Dive Brief:
- Candace Thille, a leading expert in learning science and education technology, has taken a leave of absence from Stanford University to be Amazon's director of learning science and engineering, according to Inside Higher Ed.
- Thille — who is the founding director of the Open Learning Initiative at Carnegie Mellon University — is to work with Amazon's Global Learning Development Team to enhance workplace learning for employees, though a company spokesperson told Inside Higher Ed that Thille is "taking time away" to work on another project she is "not really at liberty to discuss."
- While it's unclear whether Amazon is going to dive into higher education services, ed tech observer Louis Soares, vice president for policy research and strategy at the American Council on Education, noted that Amazon constantly experiments with new technology and educational learning platforms for its employees that fit into the company's innovation framework.
Dive Insight:
Amazon has been popping into higher education conversations more often, as the company narrowed its list of now 20 cities where it could place its second headquarters — potentially creating a technology career hub for graduates in the chosen location. Microsoft made a similar, but deliberate, move to do this when it invested $1 billion in the University of Washington to create a pipeline of skilled graduates for the company.
But, this latest move by Amazon to hire Candace Thille is perhaps not as exciting to industry stakeholders for the development of a potential new competitor, though the company hasn't revealed much information about its intentions beyond developing corporate learning platforms — which means nothing substantive yet.
Other tech giants like Google have dipped their toes into the credentialing business, but mostly through online microcredentials. For instance, Coursera — the online learning provider that teams up with universities around the world to provide courses for degrees and digital badges — announced in 2014 that it had teamed up with Google and Instagram to develop capstones in tech-related fields.

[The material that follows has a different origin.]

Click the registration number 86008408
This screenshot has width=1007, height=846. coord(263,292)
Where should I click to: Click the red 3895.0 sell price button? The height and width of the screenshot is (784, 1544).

And Facebook has tested features on its site that could allow educators to upload course units creating quasi-online classes, when the company dabbled in online learning for employee training. It teamed up with Udacity to develop programs on artificial intelligence and internet-connected devices with online learning modules, but many in the education space have noted these features are available more widely. And similar to Amazon, Facebook has not shared much information as to whether it is trying to create an online learning platform.
As to whether tech firms want to start offering higher education degrees, Google's Jaime Casap, who has been with Google since its launch of Google Apps for Education at Arizona State University, offered some insight at the 2015 Educause conference. "I don't like to get on the 'education is broken and it's terrible' bandwagon," Casap said. "What we need to do is take the best of what we've done in education — because we've learned a lot about how to educate people in the last 150 years — and implement it."
When it comes to creating technology and applying it to education, he explained Google's efforts are meant to aid educators, rather than to replace them.
"It is a tool that was literally designed by educators, and all the feature requests that come in come from the feedback that we get from those educators that are using classroom," he said, adding that Google isn't trying to replace the college experience. "I don't think that you'll ever be able to do anything about a kid living at home and then moving away to college, and that first-year experience of doing that."